An Early Peek at a Great Montalcino Vintage

Aug 31, 2021 | On My Table

By Mary Ewing-Mulligan
Caparzo Rosso di Montalcino "La Caduta" (Tuscany, Italy) 2019 (Vineyard Brands, $20):  If I shop on the right days, I can enjoy a ten percent discount on everything I buy at my favorite gourmet food store in Massachusetts.  Although we own plenty of wine already, on those occasions I browse the small wine section to choose a bottle or two to take home.  Often, it’s a Chianti Classico but lately none has been available.  Aha!  There’s a Rosso di Montalcino from a solid, traditional producer.  Sold.

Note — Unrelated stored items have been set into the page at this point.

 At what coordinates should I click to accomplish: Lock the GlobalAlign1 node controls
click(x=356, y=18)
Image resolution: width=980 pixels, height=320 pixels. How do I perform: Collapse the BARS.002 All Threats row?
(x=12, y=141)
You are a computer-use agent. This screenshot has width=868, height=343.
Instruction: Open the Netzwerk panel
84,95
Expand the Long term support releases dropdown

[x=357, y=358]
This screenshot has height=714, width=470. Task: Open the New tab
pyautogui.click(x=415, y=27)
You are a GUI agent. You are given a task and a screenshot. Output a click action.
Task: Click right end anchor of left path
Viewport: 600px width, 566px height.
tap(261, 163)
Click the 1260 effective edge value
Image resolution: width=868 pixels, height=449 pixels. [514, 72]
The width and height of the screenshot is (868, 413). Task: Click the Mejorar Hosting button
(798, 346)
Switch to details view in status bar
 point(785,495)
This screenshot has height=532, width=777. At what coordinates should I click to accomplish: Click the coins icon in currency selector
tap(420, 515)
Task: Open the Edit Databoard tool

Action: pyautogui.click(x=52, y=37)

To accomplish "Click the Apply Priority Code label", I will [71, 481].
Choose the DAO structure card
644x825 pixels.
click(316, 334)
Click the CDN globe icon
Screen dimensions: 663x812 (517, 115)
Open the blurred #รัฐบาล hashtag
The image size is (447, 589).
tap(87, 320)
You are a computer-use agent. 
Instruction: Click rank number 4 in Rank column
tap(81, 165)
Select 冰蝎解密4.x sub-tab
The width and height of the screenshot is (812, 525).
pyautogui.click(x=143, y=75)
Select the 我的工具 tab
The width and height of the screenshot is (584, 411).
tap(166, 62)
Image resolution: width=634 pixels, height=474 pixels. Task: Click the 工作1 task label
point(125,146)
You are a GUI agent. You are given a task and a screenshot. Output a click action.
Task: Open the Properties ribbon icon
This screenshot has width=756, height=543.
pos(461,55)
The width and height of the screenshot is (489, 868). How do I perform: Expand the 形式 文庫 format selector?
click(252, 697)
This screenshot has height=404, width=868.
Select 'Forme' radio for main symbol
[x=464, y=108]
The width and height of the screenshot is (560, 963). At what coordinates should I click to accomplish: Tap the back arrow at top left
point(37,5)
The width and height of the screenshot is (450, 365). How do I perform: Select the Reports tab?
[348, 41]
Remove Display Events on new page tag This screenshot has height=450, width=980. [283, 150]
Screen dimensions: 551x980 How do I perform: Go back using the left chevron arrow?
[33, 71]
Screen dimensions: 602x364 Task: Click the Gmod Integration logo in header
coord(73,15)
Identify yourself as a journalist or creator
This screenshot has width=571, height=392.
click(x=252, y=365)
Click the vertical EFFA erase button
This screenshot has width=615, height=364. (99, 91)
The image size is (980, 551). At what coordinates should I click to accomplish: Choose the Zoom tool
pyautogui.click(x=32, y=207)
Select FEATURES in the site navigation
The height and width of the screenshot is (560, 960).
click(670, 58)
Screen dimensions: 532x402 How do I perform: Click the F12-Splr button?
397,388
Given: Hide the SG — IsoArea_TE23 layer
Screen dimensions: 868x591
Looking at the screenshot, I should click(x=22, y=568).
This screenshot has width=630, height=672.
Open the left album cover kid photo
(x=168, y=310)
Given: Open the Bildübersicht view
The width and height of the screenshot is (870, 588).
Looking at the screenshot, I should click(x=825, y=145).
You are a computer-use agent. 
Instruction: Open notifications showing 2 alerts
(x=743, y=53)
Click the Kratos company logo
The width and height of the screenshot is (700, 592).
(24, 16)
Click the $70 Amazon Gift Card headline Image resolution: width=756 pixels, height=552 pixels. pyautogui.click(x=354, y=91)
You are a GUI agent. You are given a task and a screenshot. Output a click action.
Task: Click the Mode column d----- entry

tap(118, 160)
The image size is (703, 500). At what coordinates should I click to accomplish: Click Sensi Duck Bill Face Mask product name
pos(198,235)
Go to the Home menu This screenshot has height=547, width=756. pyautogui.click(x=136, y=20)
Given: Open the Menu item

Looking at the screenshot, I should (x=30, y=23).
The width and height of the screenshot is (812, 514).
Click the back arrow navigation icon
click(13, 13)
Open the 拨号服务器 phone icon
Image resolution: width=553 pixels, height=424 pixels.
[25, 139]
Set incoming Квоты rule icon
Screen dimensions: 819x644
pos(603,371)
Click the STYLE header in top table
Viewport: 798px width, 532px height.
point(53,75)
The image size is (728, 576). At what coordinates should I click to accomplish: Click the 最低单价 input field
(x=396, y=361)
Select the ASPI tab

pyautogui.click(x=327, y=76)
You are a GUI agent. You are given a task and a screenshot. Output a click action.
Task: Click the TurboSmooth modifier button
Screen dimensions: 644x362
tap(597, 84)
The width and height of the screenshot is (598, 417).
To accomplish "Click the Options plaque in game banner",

Rosso di Montalcino DOC is the junior version of Brunello di Montalcino DOCG, one of Italy’s most lauded red wines.  It hails from the identical territory as Brunello, and both wines are made entirely from the local Sangiovese grape, a particular variant of Sangiovese that has evolved through adaptation in the hills of the Montalcino zone, south of Chianti Classico.  Rosso is junior because its production regime is much more flexible than Brunello’s.  Its grape yields may be higher than those of Brunello; it can age as little as ten months instead of being required to age four full years before release, as Brunello is; and Rosso carries no requirement to age in wood.  These differences enable producers to charge far less for their Rosso di Montalcino than their Brunello.

Producers can make their Rosso from certain plots of their vines that favor a lighter wine, or from the grapes of their younger vines, perhaps.  They can also choose to declassify musts or wines that normally produce their Brunello, for example in lighter vintages.

When I grabbed the bottle of Caparzo, I knew that the latter condition did not apply: 2019 is a great, five-star vintage for Brunello di Montalcino.  We can expect to see it available for sale in 2024. Thankfully, in the meantime we can drink the Rosso.

The Caparzo estate was initially planted beginning in the late 1960s, in the very earliest days of international recognition for the wines of Brunello di Montalcino.  In 1998, Elisabetta Gnudi Angelini purchased the property, which she runs in collaboration with her son and daughter.  The estate covers 223 acres of vines on all sides of the hill of Montalcino. Aficionados of Montalcino wines credit different parts of the production zone with imbuing different characteristics to the wines from that area.  This 2019 Rosso di Montalcino hails from three vineyards in the northern, southern, and eastern parts of the production zone, ranging from 220 to 270 meters in elevation (720 to 885 feet).

When you taste the 2019 Caparzo Rosso di Montalcino, expect to find aromas and flavors of red fruits (red cherry, sour cherry, pomegranate, even raspberries) with notes of smoke, spice, nut meats, and dry earth.  In your mouth, these flavors are pronounced, lively and fresh.  The wine is full-bodied — but only just — and it has grainy tannin that is noticeable but well in-balance with the wine’s fresh and focused fruitiness.  In a wine from Montalcino, I expect structure — and in that sense, this wine is true to its terroir.  But the wine’s clarity of fresh, lively aromas and flavors enables you to enjoy it now, or over the next few years, rather than aging it into its drinkability as you would for a Brunello di Montalcino, especially from a powerful vintage.

Caparzo makes its classic wines — Rosso di Montalcino, Brunello di Montalcino and Brunello di Montalcino Riserva — through aging in only Slavonian oak barrels, reserving the use of French oak for their two cru wines, La Casa (Brunello di Montalcino) and La Caduta (Rosso di Montalcino), their super-Tuscan Cá del Pazzo, and others.

Caparzo recommends giving this wine one to two hours of aeration before drinking.  I concur — not so much to temper the tannins but to enable the impressive aromatics to emerge.  In fact, if you store a half-full bottle in the refrigerator for a day or two, you might even find the wine more expressive when you finish the bottle.